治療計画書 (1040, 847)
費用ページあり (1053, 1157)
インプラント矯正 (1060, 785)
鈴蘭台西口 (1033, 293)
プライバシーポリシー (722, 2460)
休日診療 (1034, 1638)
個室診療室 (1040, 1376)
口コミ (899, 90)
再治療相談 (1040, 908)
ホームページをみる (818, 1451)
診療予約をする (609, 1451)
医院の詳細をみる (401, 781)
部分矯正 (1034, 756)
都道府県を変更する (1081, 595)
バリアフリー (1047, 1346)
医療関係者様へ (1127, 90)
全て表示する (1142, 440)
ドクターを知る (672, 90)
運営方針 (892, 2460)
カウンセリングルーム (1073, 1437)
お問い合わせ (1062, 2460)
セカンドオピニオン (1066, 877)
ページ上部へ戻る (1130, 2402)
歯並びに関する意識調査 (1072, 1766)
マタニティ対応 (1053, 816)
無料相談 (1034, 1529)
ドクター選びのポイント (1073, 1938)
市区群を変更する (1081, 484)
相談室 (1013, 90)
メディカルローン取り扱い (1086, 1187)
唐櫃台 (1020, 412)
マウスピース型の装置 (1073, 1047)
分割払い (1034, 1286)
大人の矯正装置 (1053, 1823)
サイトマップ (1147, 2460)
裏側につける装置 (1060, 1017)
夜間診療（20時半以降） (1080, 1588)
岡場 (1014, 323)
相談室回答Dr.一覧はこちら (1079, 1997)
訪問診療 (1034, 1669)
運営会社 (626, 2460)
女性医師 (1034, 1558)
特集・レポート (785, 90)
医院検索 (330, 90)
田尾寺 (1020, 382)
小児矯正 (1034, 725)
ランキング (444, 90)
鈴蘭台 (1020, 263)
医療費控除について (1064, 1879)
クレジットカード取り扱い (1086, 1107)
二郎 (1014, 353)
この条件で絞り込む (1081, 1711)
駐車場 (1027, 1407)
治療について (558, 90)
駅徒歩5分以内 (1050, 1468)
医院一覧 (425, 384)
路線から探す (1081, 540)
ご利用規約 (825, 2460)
==
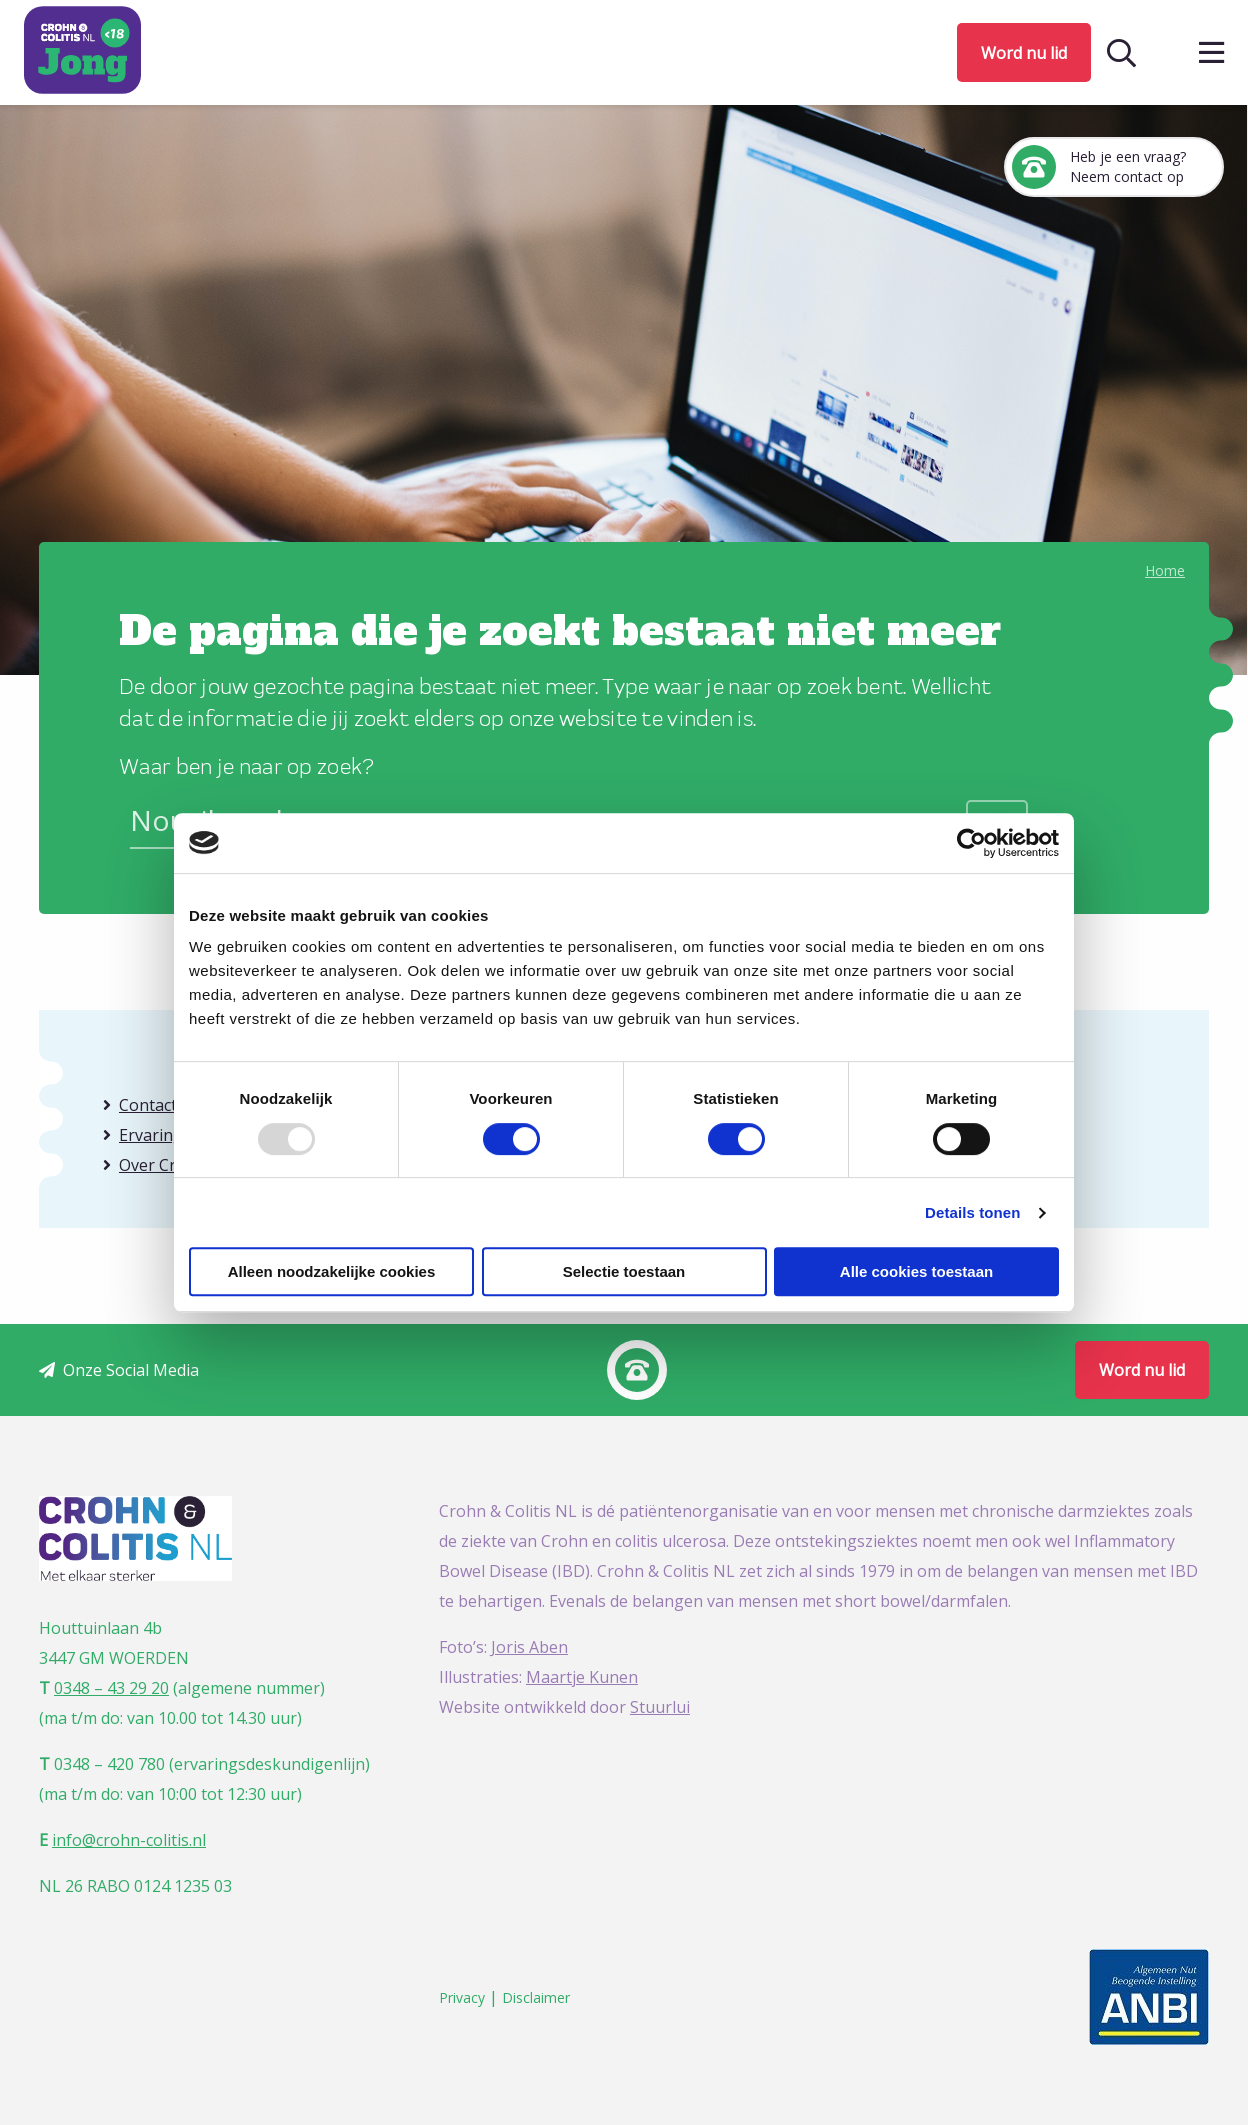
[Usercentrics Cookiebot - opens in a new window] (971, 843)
...
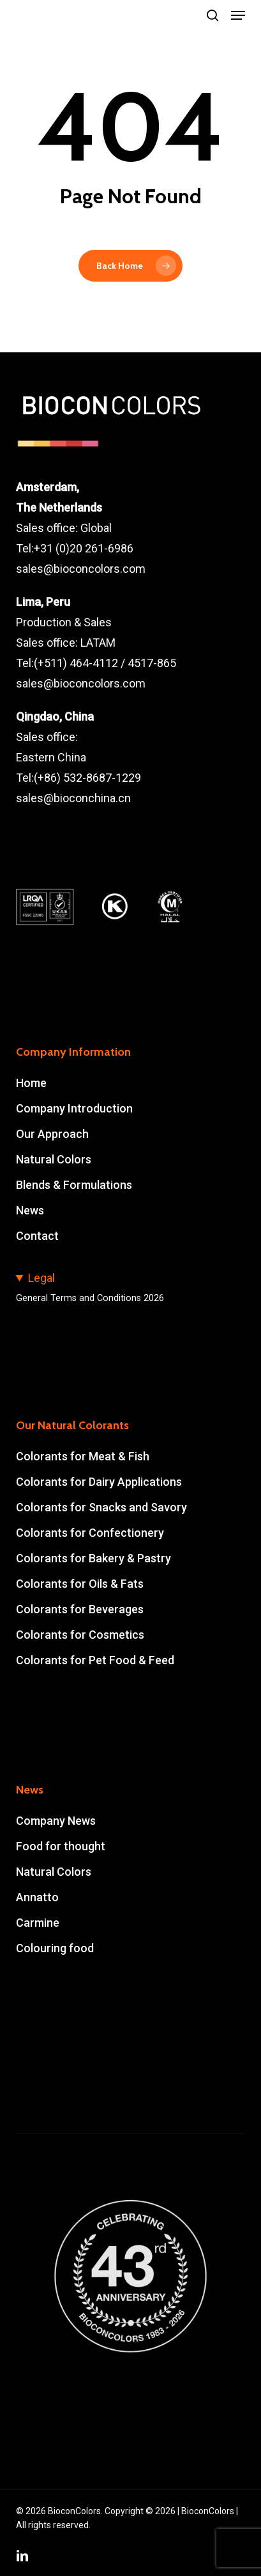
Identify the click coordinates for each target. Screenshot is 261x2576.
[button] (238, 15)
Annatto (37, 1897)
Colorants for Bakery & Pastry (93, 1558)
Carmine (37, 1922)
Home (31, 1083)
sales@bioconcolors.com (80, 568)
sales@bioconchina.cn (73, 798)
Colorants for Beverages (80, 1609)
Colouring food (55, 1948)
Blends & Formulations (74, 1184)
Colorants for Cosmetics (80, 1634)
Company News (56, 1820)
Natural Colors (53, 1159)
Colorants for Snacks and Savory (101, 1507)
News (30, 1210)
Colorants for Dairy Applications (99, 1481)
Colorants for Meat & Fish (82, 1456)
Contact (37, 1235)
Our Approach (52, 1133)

### WHAT IS REQUIRED
Repeat the lines from the one with "sales@bioconchina.cn (73, 798)" to the one with "Colorants for Meat & Fish (82, 1456)", both included, word for word.

### SOLUTION BELOW
sales@bioconchina.cn (73, 798)
Colorants for Beverages (80, 1609)
Colouring food (55, 1948)
Blends & Formulations (74, 1184)
Colorants for Cosmetics (80, 1634)
Company News (56, 1820)
Natural Colors (53, 1159)
Colorants for Snacks and Savory (101, 1507)
News (30, 1210)
Colorants for Dairy Applications (99, 1481)
Colorants for Meat & Fish (82, 1456)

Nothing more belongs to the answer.